Le modèle très particulier de distribution des téléphones portables en vigueur aux Etats-Unis, où les détaillants sont les opérateurs, pourrait bientôt changer, alors que les accords d'exclusivité entre compagnies de téléphone et fabricants commencent à être remis en cause.

Prenant les devants, le numéro un de la téléphonie mobile Verizon a annoncé vendredi qu'il limitait désormais la portée des accords le liant à ses fournisseurs: par souci d'"équité" pour ses concurrents plus petits, seuls bénéficiaires de sa décision, il ne conclura plus aucun accord d'exclusivité de plus de six mois.

Cette initiative intervient alors qu'une commission spécialisée de la Chambre des représentants envisage de légiférer pour garantir la concurrence dans la téléphonie mobile, que l'ancien candidat à la présidentielle John Kerry a appelé la Commission fédérale des communications (FCC) à se pencher sur la question et que, selon des informations de presse, les autorités de la concurrence enquêtent déjà.

Aux Etats-Unis, les appareils téléphoniques s'achètent presque uniquement auprès des opérateurs, dont certains bénéficient grandement de l'exclusivité dont ils disposent auprès de certains fabricants.

"A cause de ces accords d'exclusivité, huit des 10 modèles les plus populaires ne sont disponibles que sur un seul réseau", affirmait lors d'une récente audition parlementaire Chris Murray, un juriste de l'Union des consommateurs.

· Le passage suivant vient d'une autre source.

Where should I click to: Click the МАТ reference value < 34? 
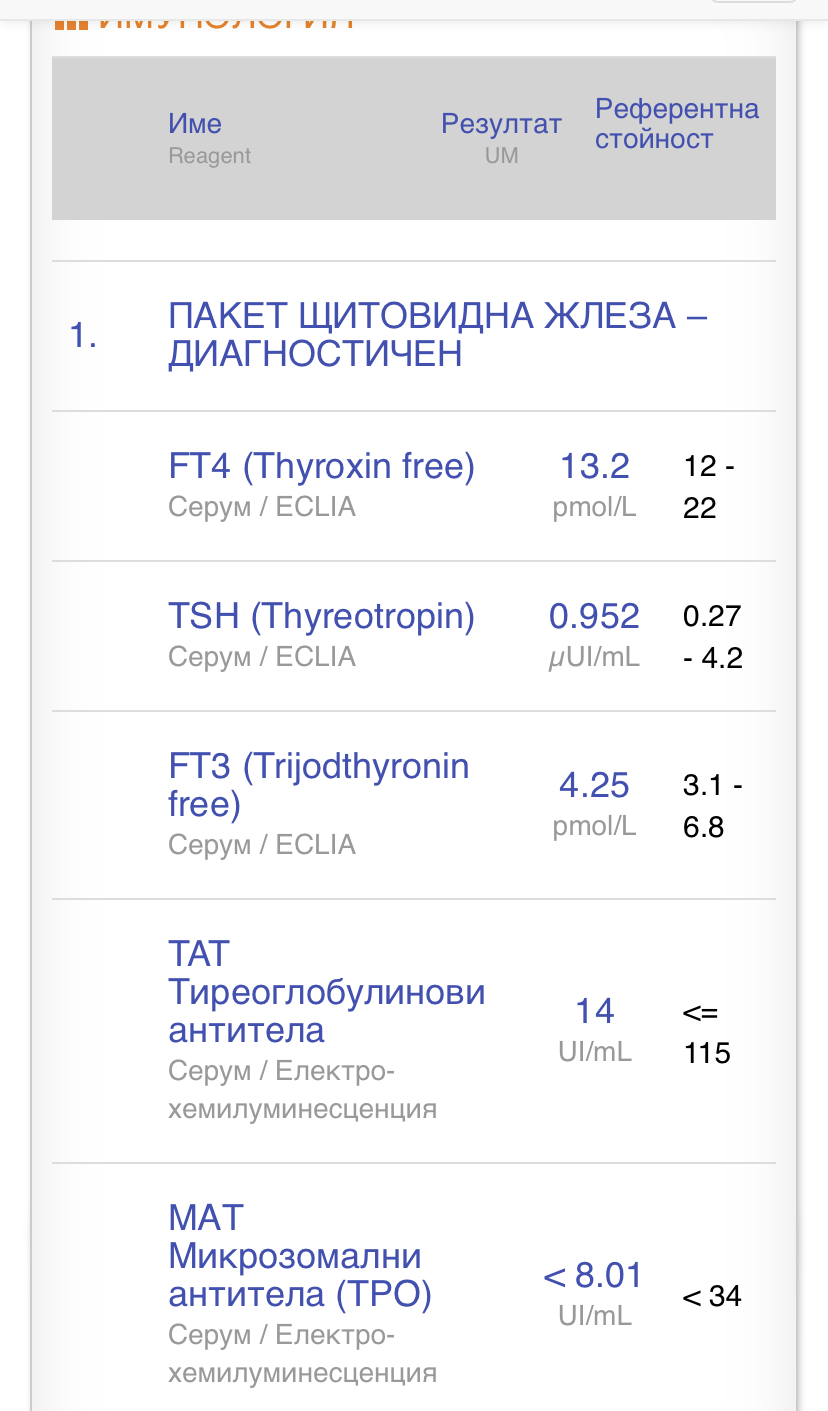click(x=712, y=1297)
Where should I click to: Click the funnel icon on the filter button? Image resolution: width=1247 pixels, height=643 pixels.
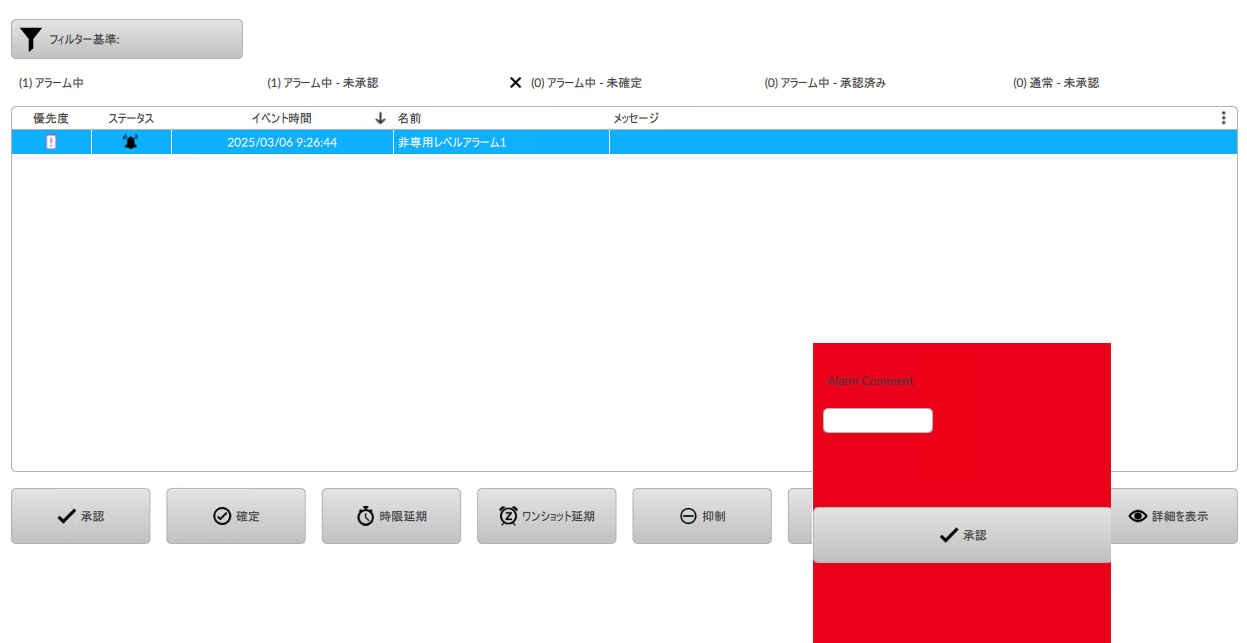tap(31, 40)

En revanche "les petits opérateurs n'ont pas la puissance de marché et la possibilité de faire des campagnes marketing nationales" intéressantes pour les fabricants.

"C'est un cercle vicieux. Les petits opérateurs ne peuvent pas obtenir les appareils novateurs, donc ne peuvent pas grandir, tandis que les gros obtiennent des exclusivités leur permettant de grandir encore", résumait M. Murray.

De fait, les bénéfices d'AT&T sont portés depuis deux ans par le succès de l'iPhone d'Apple, et Sprint, en perte de vitesse, compte lourdement sur un succès du nouveau Pre de Palm. Verizon a l'exclusivité sur certains des modèles les plus performants de BlackBerry (de Research in Motion), tandis que T-Mobile a été choisi comme opérateur exclusif du premier appareil fonctionnant sous le système d'exploitation Android de Google.

Ces quatre opérateurs, qui contrôlent 90% de la téléphonie mobile (60% pour Verizon et AT&T), financent une partie du coût de ces appareils en échange d'un abonnement, le plus souvent de deux ans, et le plus souvent onéreux dans la mesure où ces appareils, véritables ordinateurs miniatures, sont gourmands en transmission de données.

Les rares modèles de pointe vendus sans accord d'exclusivité, comme le N97 de Nokia, gardent un prix prohibitif (récemment ramené de 699 à 599 dollars, contre 99 dollars pour le modèle d'entrée de gamme de l'iPhone).

John Kerry a indiqué qu'il voulait que la FCC vérifie si "les accords d'exclusivité limitent l'accès des consommateurs aux technologies les plus avancées", et "gênent la possiblité des opérateurs plus petits d'être concurrentiels", voire s'ils "découragent l'innovation dans les téléphones portables".

Verizon, admettant la validité des arguments concernant ses concurrents les plus modestes, défend en revanche les accords d'exclusivité comme un dispositif dans lequel consommateurs, fabricants et opérateurs seraient gagnants.

"Quand nous avons l'exclusivité sur un modèle nous passons généralement commande de centaine de milliers, voire de millions d'appareils", a expliqué le directeur général de Verizon Lowell McAdam dans une lettre ouverte à des parlementaires - de quoi assurer un débouché pour les fabricants, et les motiver pour investir dans le développement de nouveaux produits suffisamment séduisants pour ne pas créer de stocks d'invendus chez les opérateurs-revendeurs.